Otages français libérés au Burkina Faso : le commandant des opérations spéciales défend "une prise de risque assumée"

Le vice-amiral Laurent Isnard, chef du commandement des opérations spéciales, le 22 septembre 2017 à Abidjan (Côte d\'Ivoire).
Le vice-amiral Laurent Isnard, chef du commandement des opérations spéciales, le 22 septembre 2017 à Abidjan (Côte d'Ivoire). (ISSOUF SANOGO / AFP)

Dans une interview au "JDD", le vice-amiral Laurent Isnard, chef du commandement des opérations spéciales, revient sur l'opération qui a permis la libération de quatre otages mais coûté la vie à deux soldats d'élite français.

La libération des quatre otages dans le nord du Burkina Faso, dans la nuit du jeudi 9 au vendredi 10 mai, a été réalisée au prix de la mort de deux militaires d'élite, membres du prestigieux commando de marine Hubert. Depuis, les deux touristes français libérés ont essuyé de vives critiques, accusés notamment d'avoir pris des "risques majeurs" en partant en excursion dans une zone du Bénin désormais déconseillée par le ministère des Affaires étrangères. Dimanche 12 mai, dans une interview au Journal du dimanche, le vice-amiral Laurent Isnard, chef du commandement des opérations spéciales, a défendu cette opération.

"Nous n'avons aucun doute sur le bien-fondé de notre mission. Et ce n'est pas à moi de juger si la mission d'aller porter secours à une personne est légitime", a tranché le chef militaire. "Tant que des citoyens français seront menacés et que nous recevrons la décision d'aller les chercher, nous irons les chercher", a affirmé le vice-amiral. "C'est notre métier, c'est notre mission et nous continuerons à la faire. Il n'y a aucun doute là-dessus (...) nous sommes prêts à recommencer dès demain matin", a-t-il insisté.
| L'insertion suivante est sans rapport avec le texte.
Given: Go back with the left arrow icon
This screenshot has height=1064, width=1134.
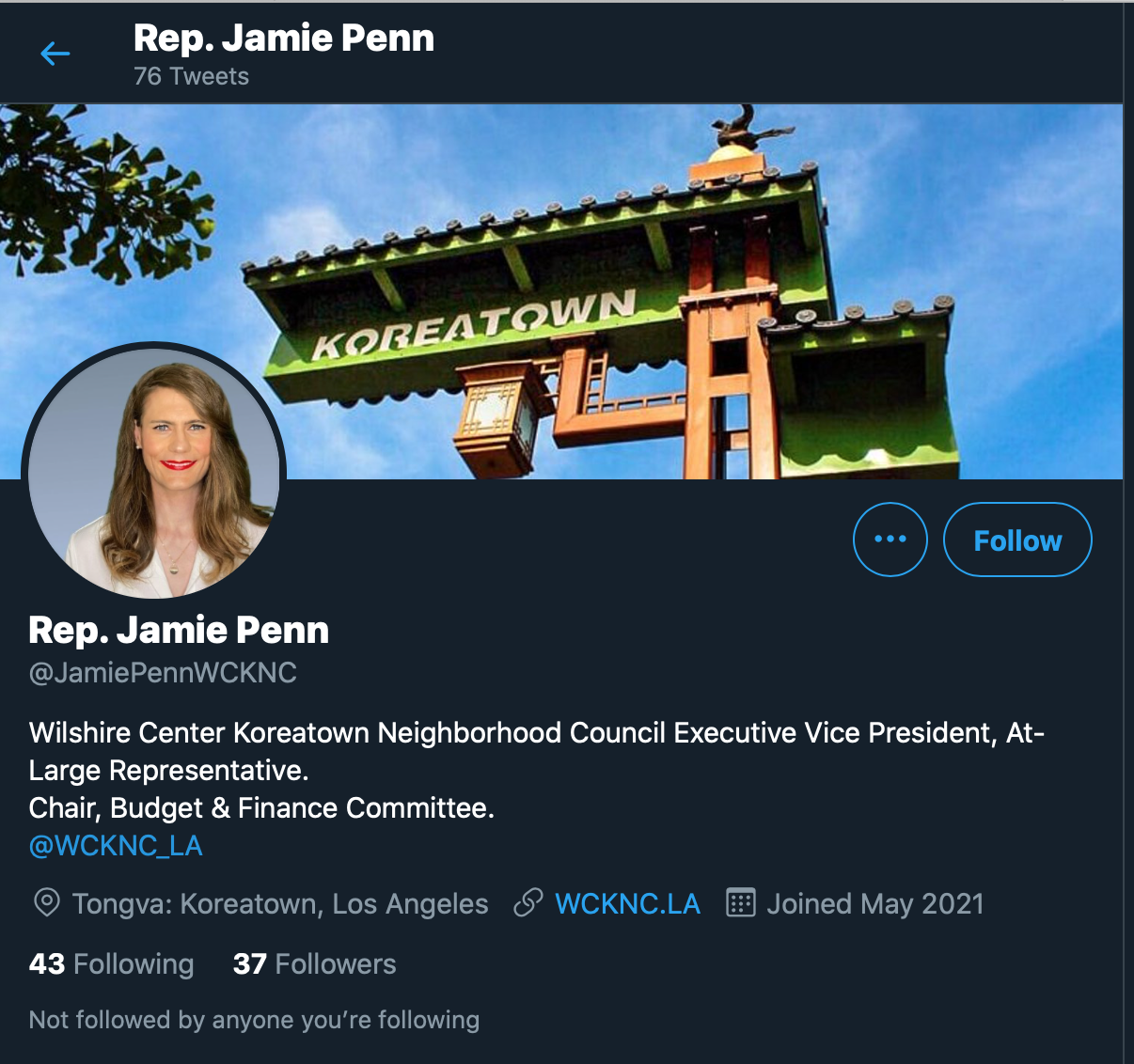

Evoquant l'opération qui a conduit à cette libération, le vice-amiral a précisé que "les commandos devaient s'approcher au plus près" du lieu de séquestration "en toute discrétion, pour être absolument certains de neutraliser les terroristes et de libérer les otages sains et saufs""C'est la raison pour laquelle nos commandos sont entrés simultanément dans les différentes huttes sans être certains de ce qu'ils y trouveraient. Il y a donc bien eu une prise de risque assumée, partagée, car elle fait partie de notre métier", a-t-il expliqué.

"Les premiers jours sont une période cruciale "

L'opération a été déclenchée quand les militaires se sont rendu compte que les otages allaient quitter le Burkina Faso pour se rendre au Mali, "ce qui impliquait un risque réel qu'ils passent entre les mains d'un groupe terroriste beaucoup plus dur", a-t-il encore dit. 

"Nous savions parfaitement que les premières heures, les premiers jours sont une période cruciale pour avoir une chance de libérer des otages. De plus, nous ne savions pas si les otages seraient capables de supporter ou de survivre à plusieurs années de détention dans des conditions extrêmement difficiles. Il faut donc savoir prendre des décisions très rapides lorsque des opportunités s'offrent à nous", a fait valoir le haut gradé.

Grâce à cette "opportunité", l'état-major à Paris, avec les commandos sur le terrain, "a préparé une opération en seulement quelques heures""Nous avons soumis notre plan d'action au chef d'état-major des armées, qui l'a immédiatement approuvé et proposé à la décision du président de la République, tandis que les avions décollaient au moment même où le chef de l'Etat nous donnait le feu vert", a raconté le vice-amiral.